Embedded systems are in a profound transition: from physically isolated, autonomous devices to Internet-connected, accessible devices. Designers are learning—often to their dismay—that the mutation requires far more than just gluing a network interface onto the bus and adding an Internet Protocol stack. In many ways, these Internet-aware designs are coming to look less like traditional embedded systems and more like miniaturized enterprise data centers.

Much data-center technology—multitasking, multiprocessing, and fast private networks, for example—is already familiar to designers of large embedded systems, albeit on a far smaller scale. But one data-center technology—system security—may prove novel. Yet the same needs that shape data-center security architectures magically appear in embedded systems–once you connect them to the Internet. Unlike compute, storage, or connectivity requirements though, the demands of security don’t diminish much when you scale the system down from a warehouse-sized data center to a connected embedded device.

Data Center Security

So what is it that data centers—and connected embedded systems–need in the way of security? First, they need to protect themselves from external attacks and internal subversion by their own applications. This means providing a protected envelope in which any attempt to read or write code or data will be authenticated before it is performed. It also means that all system code and data—for operating systems, hypervisors, management, or maintenance—must be strongly encrypted when it is in storage or in transit outside that trusted envelope.
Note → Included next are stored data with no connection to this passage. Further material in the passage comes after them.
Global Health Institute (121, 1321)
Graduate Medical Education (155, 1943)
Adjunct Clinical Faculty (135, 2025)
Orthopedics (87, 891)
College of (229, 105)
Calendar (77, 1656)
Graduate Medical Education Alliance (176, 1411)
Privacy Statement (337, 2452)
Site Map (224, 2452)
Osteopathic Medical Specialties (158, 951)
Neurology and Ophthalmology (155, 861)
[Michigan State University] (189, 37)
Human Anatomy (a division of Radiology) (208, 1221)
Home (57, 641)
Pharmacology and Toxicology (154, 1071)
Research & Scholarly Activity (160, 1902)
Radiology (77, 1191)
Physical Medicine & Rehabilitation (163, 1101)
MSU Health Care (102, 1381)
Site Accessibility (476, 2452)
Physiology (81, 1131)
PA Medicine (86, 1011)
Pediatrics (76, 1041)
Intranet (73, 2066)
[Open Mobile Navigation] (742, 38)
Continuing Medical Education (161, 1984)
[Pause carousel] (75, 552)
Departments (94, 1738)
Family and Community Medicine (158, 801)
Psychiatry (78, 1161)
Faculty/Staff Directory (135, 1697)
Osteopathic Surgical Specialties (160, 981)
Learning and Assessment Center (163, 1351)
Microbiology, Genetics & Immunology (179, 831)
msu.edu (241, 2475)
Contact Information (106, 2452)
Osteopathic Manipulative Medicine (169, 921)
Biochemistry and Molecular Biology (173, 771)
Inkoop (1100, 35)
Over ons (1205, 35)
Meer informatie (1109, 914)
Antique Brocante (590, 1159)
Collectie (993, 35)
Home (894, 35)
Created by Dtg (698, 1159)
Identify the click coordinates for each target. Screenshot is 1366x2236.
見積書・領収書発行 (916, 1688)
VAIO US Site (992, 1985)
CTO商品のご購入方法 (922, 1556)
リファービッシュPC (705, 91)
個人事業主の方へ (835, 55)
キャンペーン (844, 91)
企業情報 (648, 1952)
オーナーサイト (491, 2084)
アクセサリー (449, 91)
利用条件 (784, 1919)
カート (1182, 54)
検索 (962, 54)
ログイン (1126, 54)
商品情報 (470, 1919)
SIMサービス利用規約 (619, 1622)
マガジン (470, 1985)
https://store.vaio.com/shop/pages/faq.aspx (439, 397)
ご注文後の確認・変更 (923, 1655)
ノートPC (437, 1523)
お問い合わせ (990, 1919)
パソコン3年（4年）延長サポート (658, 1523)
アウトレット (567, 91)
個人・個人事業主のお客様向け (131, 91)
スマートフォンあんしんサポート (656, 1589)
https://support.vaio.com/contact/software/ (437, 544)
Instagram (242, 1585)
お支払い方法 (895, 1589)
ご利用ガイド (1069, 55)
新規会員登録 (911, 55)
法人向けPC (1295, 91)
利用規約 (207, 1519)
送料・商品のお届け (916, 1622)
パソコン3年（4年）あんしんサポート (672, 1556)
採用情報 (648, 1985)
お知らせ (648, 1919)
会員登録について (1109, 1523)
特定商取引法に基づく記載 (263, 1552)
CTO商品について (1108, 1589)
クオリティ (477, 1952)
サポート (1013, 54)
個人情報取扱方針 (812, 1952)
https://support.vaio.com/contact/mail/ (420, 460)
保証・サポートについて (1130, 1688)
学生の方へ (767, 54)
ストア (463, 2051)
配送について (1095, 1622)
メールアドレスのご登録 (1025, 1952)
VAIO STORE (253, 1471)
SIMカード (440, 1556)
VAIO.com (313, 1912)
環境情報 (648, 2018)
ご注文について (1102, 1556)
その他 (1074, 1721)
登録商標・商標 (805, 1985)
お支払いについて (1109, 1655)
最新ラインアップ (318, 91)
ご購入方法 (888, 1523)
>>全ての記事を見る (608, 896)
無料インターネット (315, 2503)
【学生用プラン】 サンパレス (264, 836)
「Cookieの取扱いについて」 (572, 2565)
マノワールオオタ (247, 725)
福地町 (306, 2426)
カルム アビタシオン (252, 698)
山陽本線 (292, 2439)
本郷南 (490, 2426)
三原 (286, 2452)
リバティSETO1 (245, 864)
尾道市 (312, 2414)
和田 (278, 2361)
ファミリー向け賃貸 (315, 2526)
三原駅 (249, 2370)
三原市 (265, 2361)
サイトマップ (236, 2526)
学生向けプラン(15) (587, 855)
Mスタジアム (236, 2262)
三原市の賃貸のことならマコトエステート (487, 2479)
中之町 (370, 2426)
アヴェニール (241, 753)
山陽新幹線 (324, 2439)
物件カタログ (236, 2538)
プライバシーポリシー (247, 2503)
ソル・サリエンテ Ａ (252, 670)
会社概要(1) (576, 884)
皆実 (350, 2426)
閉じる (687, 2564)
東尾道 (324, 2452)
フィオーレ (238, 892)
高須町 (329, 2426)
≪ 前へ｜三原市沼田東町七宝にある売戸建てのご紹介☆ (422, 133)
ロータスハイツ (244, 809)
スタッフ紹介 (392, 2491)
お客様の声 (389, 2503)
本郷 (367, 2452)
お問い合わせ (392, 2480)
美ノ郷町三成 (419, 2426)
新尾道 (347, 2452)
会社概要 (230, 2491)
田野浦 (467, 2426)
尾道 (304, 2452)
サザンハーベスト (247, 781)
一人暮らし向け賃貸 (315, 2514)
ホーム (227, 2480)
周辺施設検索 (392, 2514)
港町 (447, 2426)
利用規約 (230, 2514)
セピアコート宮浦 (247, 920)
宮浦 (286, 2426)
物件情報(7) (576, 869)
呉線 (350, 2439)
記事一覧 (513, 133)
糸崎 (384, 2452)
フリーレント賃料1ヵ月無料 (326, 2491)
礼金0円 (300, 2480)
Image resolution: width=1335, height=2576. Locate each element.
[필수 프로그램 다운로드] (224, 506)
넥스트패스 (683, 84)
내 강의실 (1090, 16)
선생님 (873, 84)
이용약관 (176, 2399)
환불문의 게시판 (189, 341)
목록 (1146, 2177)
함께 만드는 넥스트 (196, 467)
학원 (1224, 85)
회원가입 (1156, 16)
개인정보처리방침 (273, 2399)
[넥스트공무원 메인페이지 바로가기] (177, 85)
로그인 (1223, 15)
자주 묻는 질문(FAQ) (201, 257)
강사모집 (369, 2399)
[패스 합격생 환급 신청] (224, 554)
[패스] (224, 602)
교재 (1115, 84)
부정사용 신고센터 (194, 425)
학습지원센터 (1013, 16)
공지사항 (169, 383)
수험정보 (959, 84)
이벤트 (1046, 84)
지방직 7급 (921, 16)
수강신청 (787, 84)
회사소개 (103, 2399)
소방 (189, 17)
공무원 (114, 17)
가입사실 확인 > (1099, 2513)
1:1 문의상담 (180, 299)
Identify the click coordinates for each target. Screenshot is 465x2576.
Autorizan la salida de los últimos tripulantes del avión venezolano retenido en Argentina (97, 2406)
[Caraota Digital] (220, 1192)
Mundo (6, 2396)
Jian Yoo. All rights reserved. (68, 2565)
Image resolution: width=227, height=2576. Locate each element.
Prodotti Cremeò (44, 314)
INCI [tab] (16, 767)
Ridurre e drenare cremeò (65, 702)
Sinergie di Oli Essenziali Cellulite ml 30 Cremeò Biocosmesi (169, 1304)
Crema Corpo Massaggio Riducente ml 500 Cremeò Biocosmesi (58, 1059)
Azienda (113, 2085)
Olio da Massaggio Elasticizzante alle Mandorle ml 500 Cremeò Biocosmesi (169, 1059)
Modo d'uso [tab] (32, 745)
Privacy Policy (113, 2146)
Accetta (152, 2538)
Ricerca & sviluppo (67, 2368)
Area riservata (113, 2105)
Second, data centers must support the security needs of their applications. Apps may provide transport-layer security (TLS, once known as secure socket layer, or SSL) for their clients, or they may use public-key authentication and encryption. They may also require authenticated and encrypted inter-process communication and storage, often using symmetric-key cryptography. They will look to the data center for key management and, often, crypto algorithm acceleration.

There are three common elements to all of these needs. They all require a secure, accelerated environment (Figure 1) in which to execute cryptographic algorithms. They need a safe way to create, store, send, and receive cryptographic keys. And, in order to create strong keys, they need a true random number generator based on a physical source of entropy.

Figure 1. Extreme measures are necessary to protect encryption keys and codes.

Crypto algorithms need a special environment for two reasons. First, they must be kept secure from corruption and monitoring. They are the ideal point of attack in the data center. Second, they can place an unsupportable computing burden on application CPUs, driving up latency in just the places where apps are most latency-sensitive. Both of these arguments suggest a physically secure proprietary hardware accelerator.

The problem of cryptographic key management presents similar issues. Secret keys must of course be kept secret. Less obviously, public keys must be protected from tampering. If a hacker can substitute a key she created for a public key you obtained from a certificate authority, you will authenticate messages from the hacker instead of genuine messages. These concerns preclude allowing unencrypted keys to ever be in server memory or storage. In fact some experts argue that they preclude allowing even encrypted keys into shared memory.

The random number problem is more mathematical. In order to generate a new key, you start with a random number. If the number is not truly random, but follows a statistical pattern, you have just narrowed the space in which an attacker must search to discover the key. Software random-number generators, though, can only approximate a genuinely random distribution. The poorer the approximation, the easier it will be for an attacker to find the key through directed trial and error. So ideally, you would get your random number by sampling a truly random physical process, such as delay-line jitter, RF noise or semiconductor junction noise. There is strong motivation to have a hardware-based random-number generator.

The HSM

These considerations led vendors to develop, and most data centers to install, a specialized appliance called a hardware security module (HSM). In either board or box form factor, the HSM meets the requirements outlined above, with several distinctive features.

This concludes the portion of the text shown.